Async suspend-resume patch w/ completions (was: Re: Async suspend-resume patch w/ rwsems) [Kernel]

Prev: [PATCH 3/4] ftrace - add fdd script
Next: drivers/media/video/uvc: Correct size given to memset

From: Rafael J. Wysocki on 15 Dec 2009 21:20

On Tuesday 15 December 2009, Linus Torvalds wrote:
>
> On Tue, 15 Dec 2009, Rafael J. Wysocki wrote:
> > >
> > > Give a real example that matters.
> >
> > I'll try. Let -> denote child-parent relationships and assume dpm_list looks
> > like this:
>
> No.
>
> I mean something real - something like
>
> - if you run on a non-PC with two USB buses behind non-PCI controllers.
>
> - device xyz.
>
> > If this applies to _resume_ only, then I agree, but the Arjan's data clearly
> > show that serio devices take much more time to suspend than USB.
>
> I mean in general - something where you actually have hard data that some
> device really needs anythign more than my one-liner, and really _needs_
> some complex infrastructure.
>
> Not "let's imagine a case like xyz".

As I said I would, I made some measurements.

I measured the total time of suspending and resuming devices as shown by the
code added by this patch:
http://git.kernel.org/?p=linux/kernel/git/rafael/suspend-2.6.git;a=commitdiff_plain;h=c1b8fc0a8bff7707c10f31f3d26bfa88e18ccd94;hp=087dbf5f079f1b55cbd3964c9ce71268473d5b67
on two boxes, HP nx6325 and MSI Wind U100 (hardware-wise they are quite
different and the HP was running 64-bit kernel and user space).

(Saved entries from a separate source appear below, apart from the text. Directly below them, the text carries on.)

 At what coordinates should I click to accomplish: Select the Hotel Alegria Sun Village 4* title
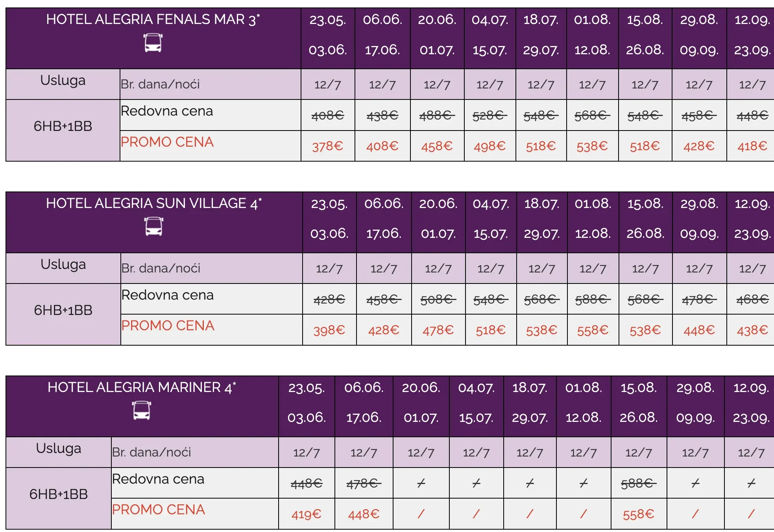[154, 203]
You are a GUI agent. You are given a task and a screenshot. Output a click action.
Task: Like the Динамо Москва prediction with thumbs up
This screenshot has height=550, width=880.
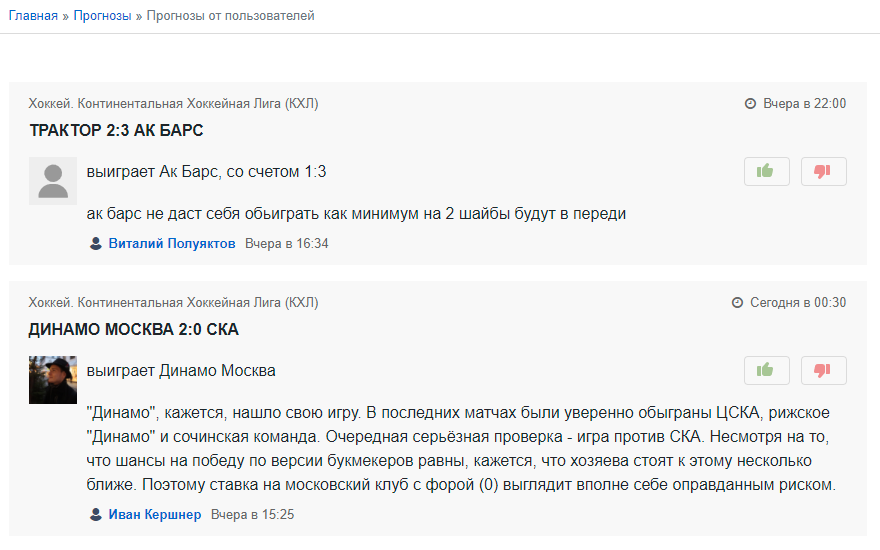click(x=767, y=370)
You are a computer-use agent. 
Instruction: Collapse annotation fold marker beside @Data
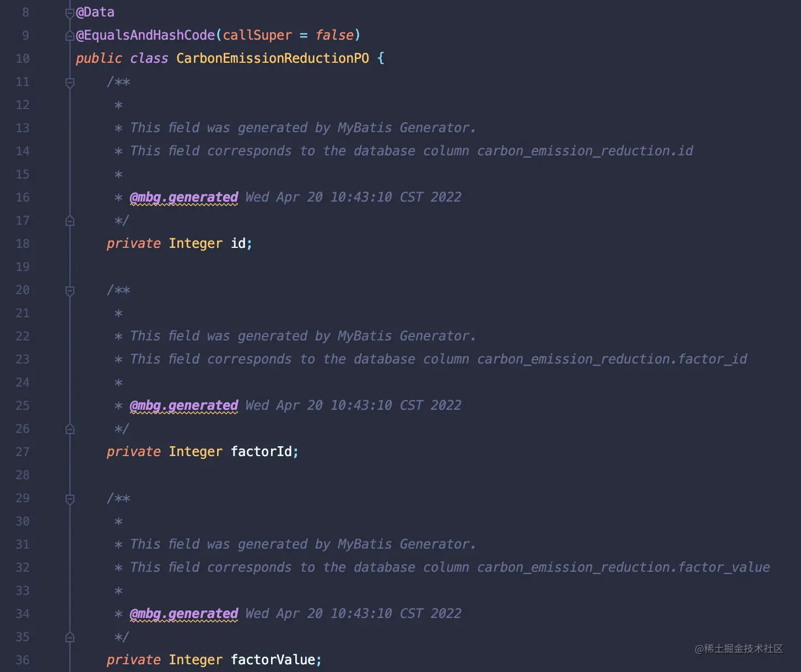click(70, 13)
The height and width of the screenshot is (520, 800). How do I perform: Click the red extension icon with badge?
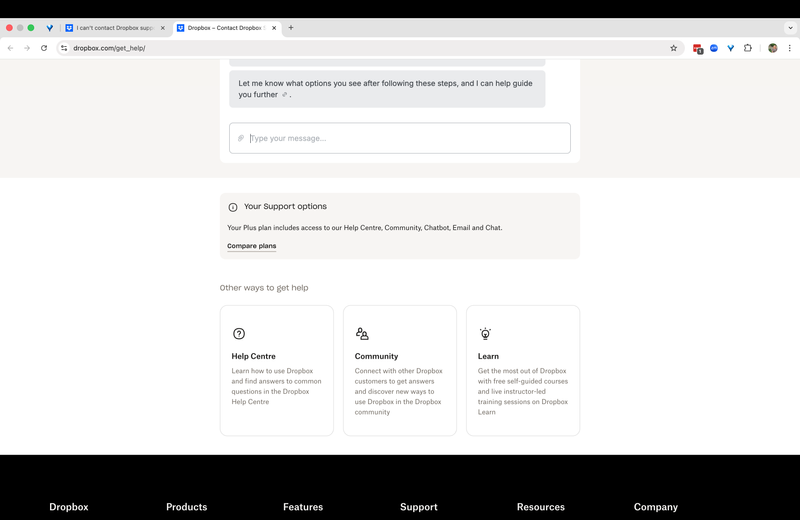click(697, 48)
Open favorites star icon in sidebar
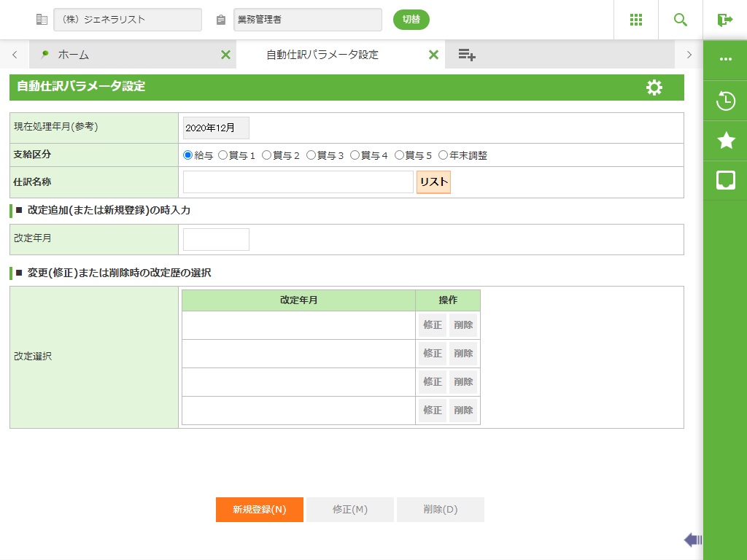This screenshot has width=747, height=560. pyautogui.click(x=725, y=141)
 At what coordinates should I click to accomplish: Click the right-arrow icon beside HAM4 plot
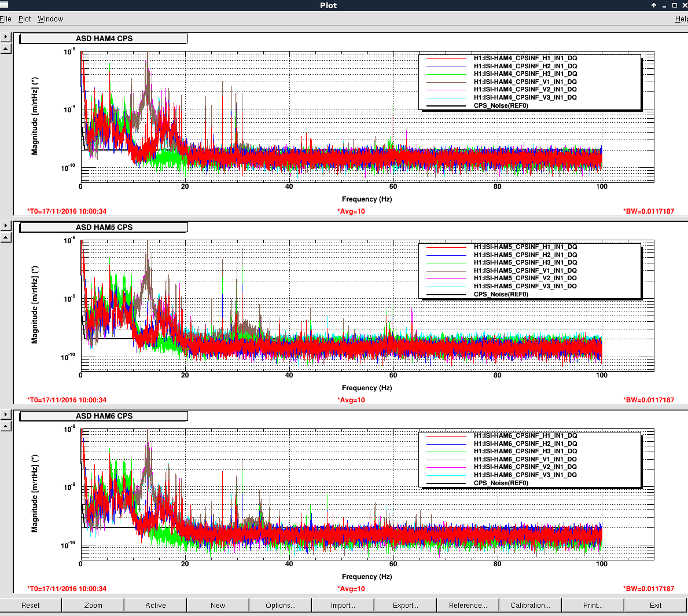pyautogui.click(x=6, y=37)
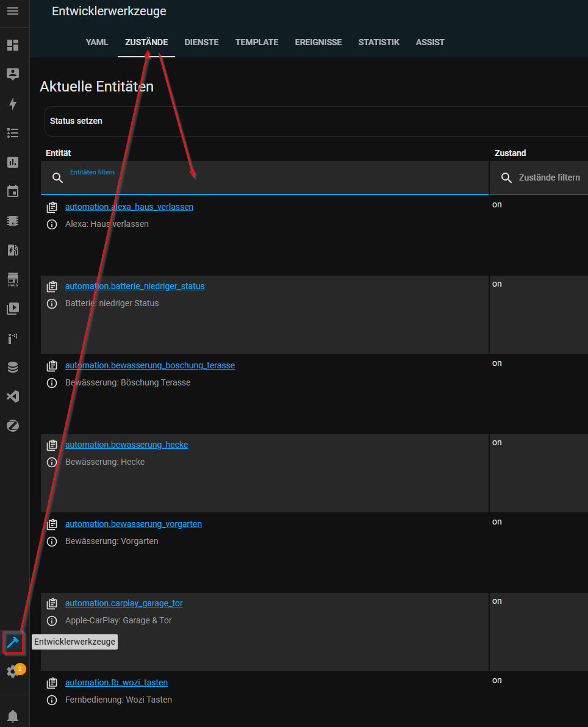
Task: Open the media browser sidebar icon
Action: (13, 309)
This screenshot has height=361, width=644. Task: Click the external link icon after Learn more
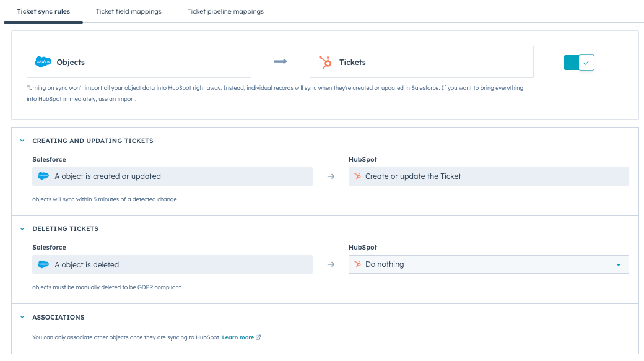258,337
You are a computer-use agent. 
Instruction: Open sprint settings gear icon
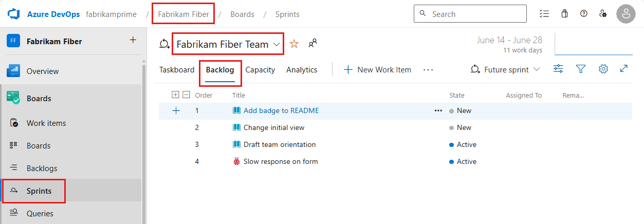[x=603, y=69]
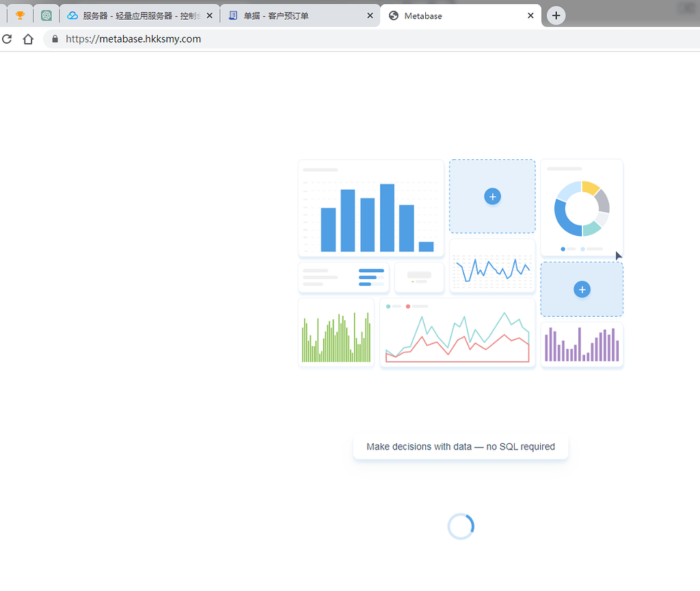The width and height of the screenshot is (700, 591).
Task: Click the browser home icon
Action: [27, 39]
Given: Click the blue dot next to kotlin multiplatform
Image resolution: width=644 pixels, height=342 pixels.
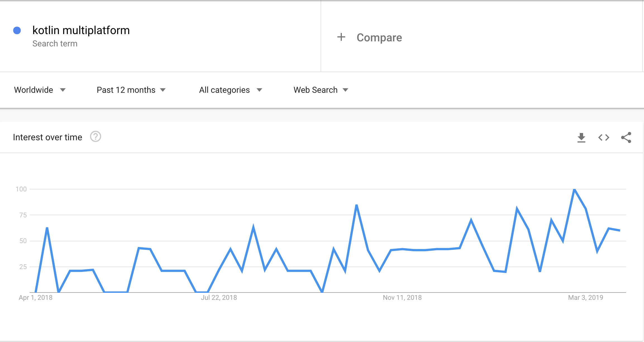Looking at the screenshot, I should (x=17, y=30).
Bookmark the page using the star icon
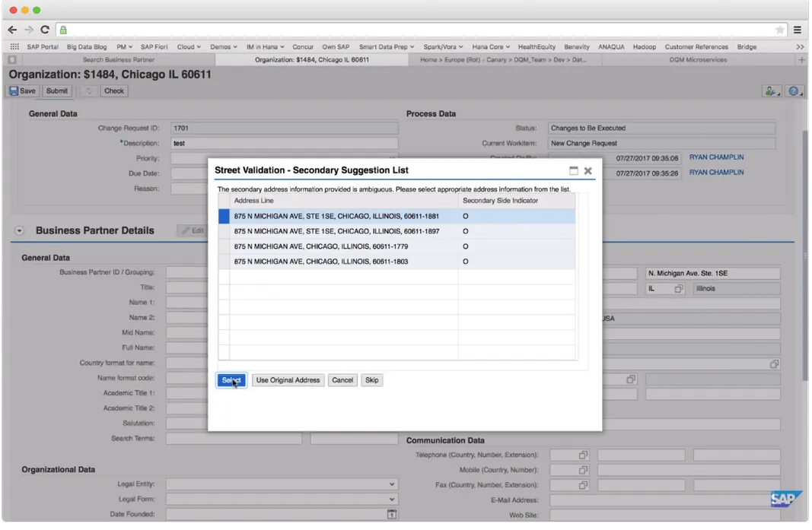 tap(782, 30)
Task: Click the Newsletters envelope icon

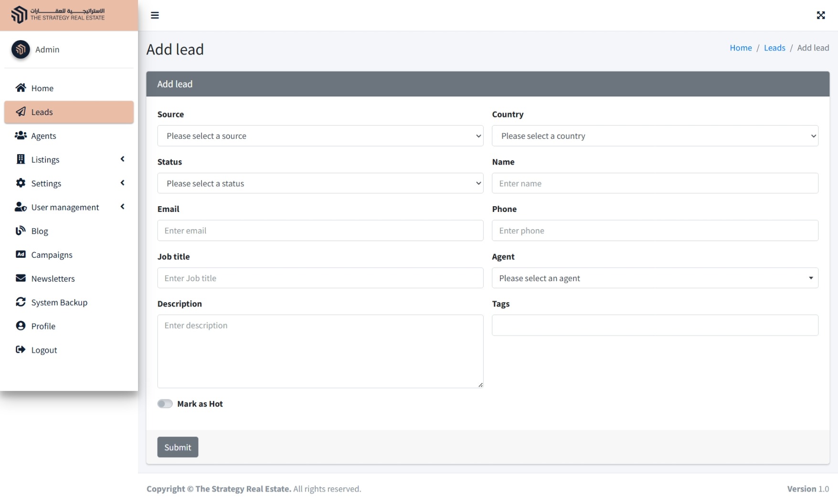Action: [x=21, y=278]
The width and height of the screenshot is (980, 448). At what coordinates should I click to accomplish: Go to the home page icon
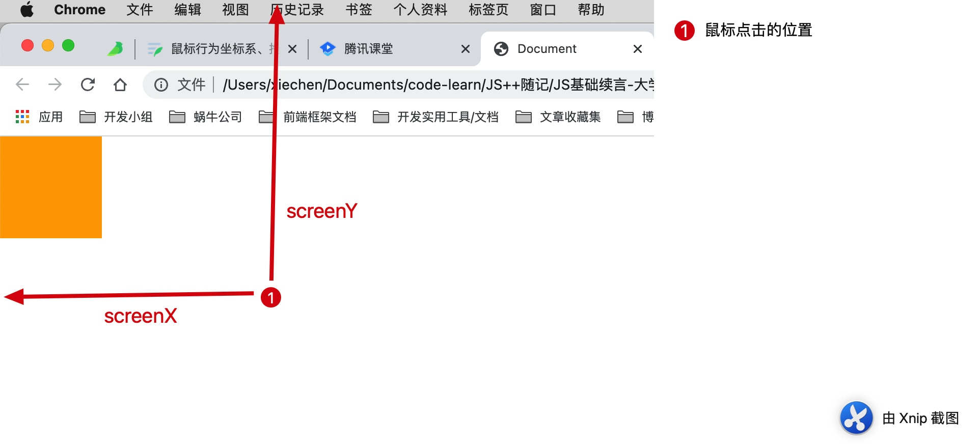pyautogui.click(x=120, y=85)
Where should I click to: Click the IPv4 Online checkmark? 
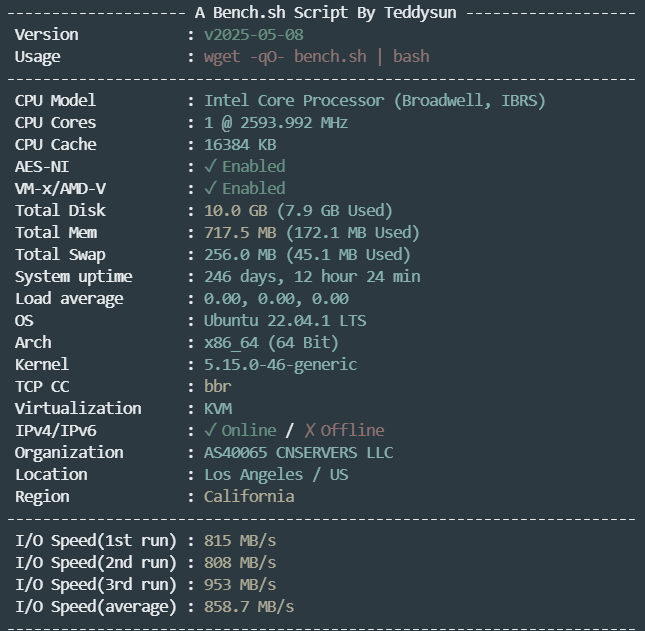[x=210, y=430]
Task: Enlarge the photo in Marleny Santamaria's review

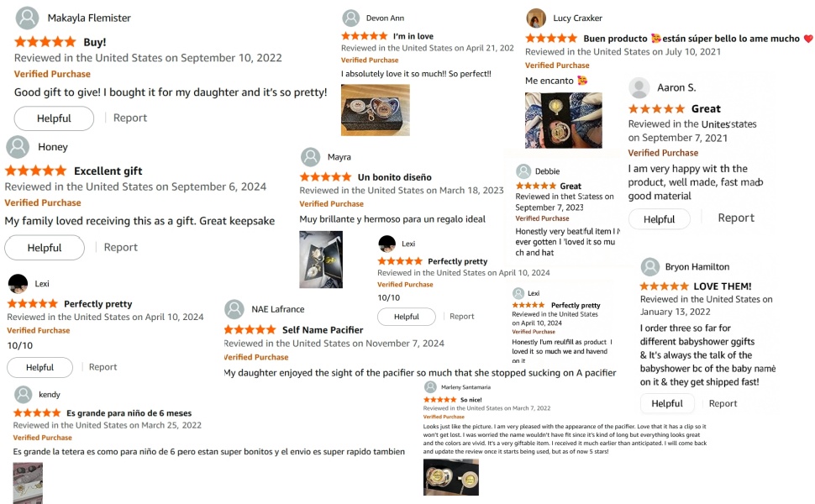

I took four cases into consideration:
(1) synchronous suspend and resume (/sys/power/pm_async = 0)
(2) asynchronous suspend and resume as introduced by the async branch at:
http://git.kernel.org/?p=linux/kernel/git/rafael/suspend-2.6.git;a=shortlog;h=refs/heads/async
(3) asynchronous suspend and resume like in (2), but with your one-liner setting
the power.async_suspend flag for PCI bridges on top
(4) asynchronous suspend and resume like in (2), but with an extra patch that
is appended on top

For those tests I set power.async_suspend for all USB devices, all serio input
devices, the ACPI battery and the USB PCI controllers (to see the impact of the
one-liner, if any).

I carried out 5 consecutive suspend-resume cycles (started from under X) on
each box in each case, and the raw data are here (all times in milliseconds):
http://www.sisk.pl/kernel/data/async-suspend.pdf

The summarized data are below (the "big" numbers are averages and the +/-
numbers are standard deviations, all in milliseconds):

HP nx6325 MSI Wind U100

sync suspend 1482 (+/- 40) 1180 (+/- 24)
sync resume 2955 (+/- 2) 3597 (+/- 25)

async suspend 1553 (+/- 49) 1177 (+/- 32)
async resume 2692 (+/- 326) 3556 (+/- 33)

async+one-liner suspend 1600 (+/- 39) 1212 (+/- 41)
async+one-liner resume 2692 (+/- 324) 3579 (+/- 24)

async+extra suspend 1496 (+/- 37) 1217 (+/- 38)
async+extra resume 1859 (+/- 114) 1923 (+/- 35)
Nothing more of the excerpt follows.